I’m newer to home inspections (but I’ve been in construction for awhile) and this was this first time I have actually come across one of these beauties. I’ve heard about Federal Pacific breakers and panels before. Now I can say that I’ve caught one in the wild.
And a split buss, no less. Lucky you.
Okay, so now what? Whatcha’ gonna do about it??
I see a double tap (cu & al) & I think a triple on the left.
And, #12 on a 50A for the double tap. Double trouble.
So what did you have to say about it in terms of deficiencies?
I called out everything thing I saw. And then I checked with an electrician friend to make sure I didn’t miss anything.
Good catch it’s hard to see from the particular picture I posted, but there are a couple double taps with aluminum and copper.
I called out the multiple double taps and a triple tap, the disconnected leads, the copper/aluminum double taps, the 60 amp split-bus having a 50 amp breaker (and too many other breakers) downstream from it.
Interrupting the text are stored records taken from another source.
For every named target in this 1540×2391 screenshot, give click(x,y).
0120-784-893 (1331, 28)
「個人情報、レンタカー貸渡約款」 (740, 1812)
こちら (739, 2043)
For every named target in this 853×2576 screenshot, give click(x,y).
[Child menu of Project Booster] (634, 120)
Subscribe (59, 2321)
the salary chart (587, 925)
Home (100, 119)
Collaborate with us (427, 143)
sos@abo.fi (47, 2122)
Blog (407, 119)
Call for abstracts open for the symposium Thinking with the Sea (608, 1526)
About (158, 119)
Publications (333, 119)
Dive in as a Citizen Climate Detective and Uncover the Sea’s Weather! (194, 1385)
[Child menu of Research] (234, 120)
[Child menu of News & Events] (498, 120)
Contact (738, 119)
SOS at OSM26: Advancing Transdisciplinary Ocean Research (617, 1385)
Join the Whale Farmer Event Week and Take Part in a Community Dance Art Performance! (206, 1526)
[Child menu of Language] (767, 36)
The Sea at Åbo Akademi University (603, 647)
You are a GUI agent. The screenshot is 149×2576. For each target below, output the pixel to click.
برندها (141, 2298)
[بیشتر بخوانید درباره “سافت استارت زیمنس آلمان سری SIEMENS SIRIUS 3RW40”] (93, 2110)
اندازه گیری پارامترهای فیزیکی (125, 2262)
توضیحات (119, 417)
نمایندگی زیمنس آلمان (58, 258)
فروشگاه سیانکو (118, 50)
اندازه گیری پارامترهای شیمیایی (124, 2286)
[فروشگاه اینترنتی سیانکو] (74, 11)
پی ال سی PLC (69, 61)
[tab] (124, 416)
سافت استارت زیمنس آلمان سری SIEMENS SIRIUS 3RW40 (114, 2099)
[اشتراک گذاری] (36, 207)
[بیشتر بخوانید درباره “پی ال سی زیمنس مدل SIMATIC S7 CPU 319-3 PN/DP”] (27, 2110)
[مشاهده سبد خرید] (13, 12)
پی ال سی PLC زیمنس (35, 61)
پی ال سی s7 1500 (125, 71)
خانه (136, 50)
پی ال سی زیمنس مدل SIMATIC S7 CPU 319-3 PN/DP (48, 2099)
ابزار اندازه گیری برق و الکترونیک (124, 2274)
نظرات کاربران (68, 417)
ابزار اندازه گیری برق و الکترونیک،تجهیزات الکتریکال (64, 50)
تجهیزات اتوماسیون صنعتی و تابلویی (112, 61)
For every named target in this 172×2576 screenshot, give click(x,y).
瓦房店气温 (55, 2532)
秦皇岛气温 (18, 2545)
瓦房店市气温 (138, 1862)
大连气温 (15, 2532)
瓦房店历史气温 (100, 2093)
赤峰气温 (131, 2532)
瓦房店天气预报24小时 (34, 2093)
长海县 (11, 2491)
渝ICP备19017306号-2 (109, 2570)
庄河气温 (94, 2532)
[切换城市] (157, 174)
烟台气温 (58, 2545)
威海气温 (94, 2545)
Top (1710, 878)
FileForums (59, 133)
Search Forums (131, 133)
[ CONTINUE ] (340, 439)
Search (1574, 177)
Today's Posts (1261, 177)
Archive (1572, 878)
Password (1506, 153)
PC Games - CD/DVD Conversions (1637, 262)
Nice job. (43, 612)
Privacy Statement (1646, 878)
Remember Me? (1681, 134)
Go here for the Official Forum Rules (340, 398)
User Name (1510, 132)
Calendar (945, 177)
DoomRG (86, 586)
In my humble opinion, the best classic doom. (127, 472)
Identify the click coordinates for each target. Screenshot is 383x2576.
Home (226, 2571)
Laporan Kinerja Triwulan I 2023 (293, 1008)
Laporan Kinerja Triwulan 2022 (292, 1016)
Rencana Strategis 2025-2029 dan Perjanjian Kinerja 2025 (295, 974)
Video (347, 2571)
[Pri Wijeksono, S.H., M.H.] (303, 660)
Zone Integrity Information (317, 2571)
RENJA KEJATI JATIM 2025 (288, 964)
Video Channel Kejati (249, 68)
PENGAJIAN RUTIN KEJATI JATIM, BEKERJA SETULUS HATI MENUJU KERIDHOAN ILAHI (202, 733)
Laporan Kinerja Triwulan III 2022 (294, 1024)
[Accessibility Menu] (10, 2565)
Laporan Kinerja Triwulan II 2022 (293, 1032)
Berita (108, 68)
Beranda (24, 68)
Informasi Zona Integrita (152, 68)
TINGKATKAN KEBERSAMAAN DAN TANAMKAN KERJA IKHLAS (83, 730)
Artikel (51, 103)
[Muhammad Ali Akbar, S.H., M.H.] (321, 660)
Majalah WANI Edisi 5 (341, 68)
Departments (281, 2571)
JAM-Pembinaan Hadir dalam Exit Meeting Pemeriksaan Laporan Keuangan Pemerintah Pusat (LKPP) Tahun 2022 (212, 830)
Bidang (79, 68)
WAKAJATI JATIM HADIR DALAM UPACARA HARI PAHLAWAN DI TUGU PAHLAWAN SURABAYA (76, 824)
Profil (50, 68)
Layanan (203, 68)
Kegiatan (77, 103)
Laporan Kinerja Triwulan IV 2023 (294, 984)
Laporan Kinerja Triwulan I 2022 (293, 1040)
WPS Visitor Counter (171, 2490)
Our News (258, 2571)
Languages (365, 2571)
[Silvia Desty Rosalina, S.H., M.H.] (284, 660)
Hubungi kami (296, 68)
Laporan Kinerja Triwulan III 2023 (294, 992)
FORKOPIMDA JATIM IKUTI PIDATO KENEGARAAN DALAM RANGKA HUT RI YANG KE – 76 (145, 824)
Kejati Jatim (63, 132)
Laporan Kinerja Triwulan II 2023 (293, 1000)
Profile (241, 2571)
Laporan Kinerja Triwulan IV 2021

I noted that I have yet to see a transformer for a small gas heater be installed inside a panel.
The last thing I mentioned in the report is that Federal Pacific has had safety issues put out on it by consumer groups because their breakers have a habit of not tripping. The very last thing I included was that a licensed electrician needs to further evaluate the situation.
Excellant. Glad to see you didn’t simply condemn the panel based upon the manufacturers name.
There is a lot of “opinion” sites on the internet by wannabe experts.
Might I recommend you include this link with your report statement…
Commission Closes Investigation Of FPE Circuit Breakers And Provides Safety Information For Consumers | CPSC.gov
I might have phrased the FPE part a little bit differently, but excellent job on focusing on the deficiencies over the brand and not simply punting it back to the client to hire someone else to inspect it.
I’m always up for some constructive feedback. How would you have phrased the FPE issues differently?
The CPSC delivered a non-finding after their two-year investigation Commission Closes Investigation Of FPE Circuit Breakers And Provides Safety Information For Consumers | CPSC.gov, so I couch my words a bit as “reputed”. You will also find that a lot of knowledgeable folks are not of a single-mind on whether FPE panels should be replaced, simply because they exist (your example is pretty easy because the panel doesn’t have the physical capacity that they need and should have already been upgraded). In the absence of major deficiencies, I recommend upgrading as a safety improvement but do suggest that they contact their electrician to see if they advise replacing all FPE panels. I’ll PM the wording that I use so you can pick and choose what you find worthwhile to incorporate in your own.
Again, kudos for actually inspecting and reporting actual deficiencies and not simply punting because it was an FPE.
Article 440 allows a 12AWG on a 50 AMP breaker.